- [PASSAGE TO READ]
McKay enlisted another Big Short star, Steve Carell, to play Cheney’s war-hungry cohort Rumsfeld, and that inadvertently helped lead to casting Adams. The two share the same WME agent in Michelle Bohan, and, McKay recalls, “the second Michelle said that Amy might be interested in this, I was like, ‘It has to be her,’ because this woman’s got to kick butt, man. This woman’s got to have a strength, and Amy Adams, she has this center of gravity that you would never mess with.”

Perhaps in another director’s hands, Lynne Cheney — a onetime chair of the National Endowment for the Humanities — could have been relegated to the background. But McKay always saw her as the impetus that drove Dick from Wyoming drunk (in the film’s opening scenes) to the youngest chief of staff in U.S. history (for President Gerald Ford). Adams delved into Lynne’s books (she’s written more than 20, including the memoir Blue Skies, No Fences). For many in Hollywood, there is little sympathy for Lynne, a woman who mostly toed the Republican Party line by railing against everything from federal regulations to Eminem lyrics. Adams had to find her way into Lynne’s psyche.

“I still feel the need to defend Lynne when people talk about her,” the actress says. “For me, it was my relationship with my grandmother. My grandmother who grew up in Provo, Utah, working-class. She reminded me so much of Lynne. I would just think of her and her offering me money to rub her bunions. ‘Amy, I’ll give you a quarter.'”

She continues with some genuine admiration: “The thing that I sort of hooked on to, that I really valued in Lynne, was this shared ambition and this willingness to propel Dick ahead in the way that she did. To not stand behind him but beside him along the way and to be such a motivator. Also, have her own identity — it’s a film about Dick, but Lynne was very accomplished. I like that she wasn’t afraid to be ambitious at a time when ambition in women wasn’t as encouraged.”

Like Bale, Adams was required to physically transform, gaining weight to play the Wyoming matriarch. Wrinkles were applied.

“I have to compliment Christian because I like to think of myself as someone who has endurance and patience, but I paled in comparison — he did it every day,” she says. “I did it for about two and a half weeks every day, and one day I said [to Bale], ‘I don’t know how you do this,’ and he’s like, ‘Don’t think about it.’ I’m like, ‘Oh yeah, just don’t think about it.'”

Adams may have found a soft spot for Lynne. But could Bale do the same for the man who became synonymous with Darth Vader (thanks to McKay’s own SNL-penned skits) and led America into a war that killed, by some estimates, a million people, based on false intelligence (amplified by both The New York Times and Fox News)?

“What I really wanted to make sure I did is remove any of my own politics from it,” says Bale.

Naturally, I ask what his politics might be. He’s not interested in sharing, which in itself is a refreshing posture in 2018. “I’m not going to give you anything like that,” says Bale, “because I feel you want to just watch the character and believe in the character and not be thinking about what the actor really thinks at all.”

McKay jumps in: “He actually became an advocate for Cheney.”

- [RECORDS SUPPLIED]

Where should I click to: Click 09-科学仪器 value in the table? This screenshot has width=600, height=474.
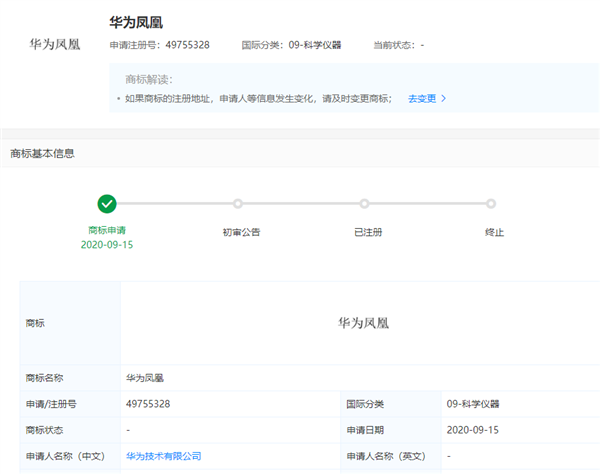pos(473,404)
* * *
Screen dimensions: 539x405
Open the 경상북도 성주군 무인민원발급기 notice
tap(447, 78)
--
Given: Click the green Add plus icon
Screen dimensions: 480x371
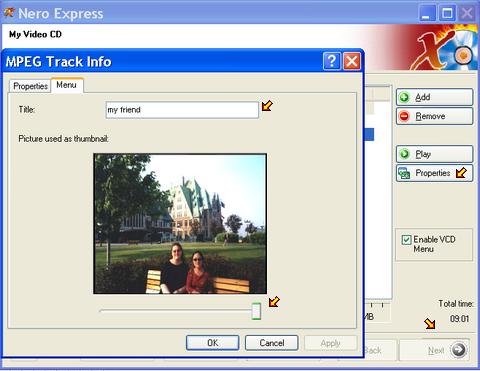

- [DIRECTIVES]
A – In the Cheney film article, which WME agent do Steve Carell and Amy Adams share?
B – Write out the Cheney film article again, starting at "She continues with" and ending at "Wrinkles were applied.", but switch "matriarch" to "homemaker".
C – Does each statement agree with the Cheney film article? Answer yes or no for each and quote the words that decide it.
(i) Lynne Cheney has written more than 20 books.
(ii) Adams went through the makeup process every day for about two months.
(iii) Bale told the interviewer what his own politics are.

- [FULL ANSWERS]
A – Michelle Bohan

B –
She continues with some genuine admiration: “The thing that I sort of hooked on to, that I really valued in Lynne, was this shared ambition and this willingness to propel Dick ahead in the way that she did. To not stand behind him but beside him along the way and to be such a motivator. Also, have her own identity — it’s a film about Dick, but Lynne was very accomplished. I like that she wasn’t afraid to be ambitious at a time when ambition in women wasn’t as encouraged.”

Like Bale, Adams was required to physically transform, gaining weight to play the Wyoming homemaker. Wrinkles were applied.

C –
(i) Yes: "she’s written more than 20"
(ii) No: "I did it for about two and a half weeks every day"
(iii) No: "I’m not going to give you anything like that"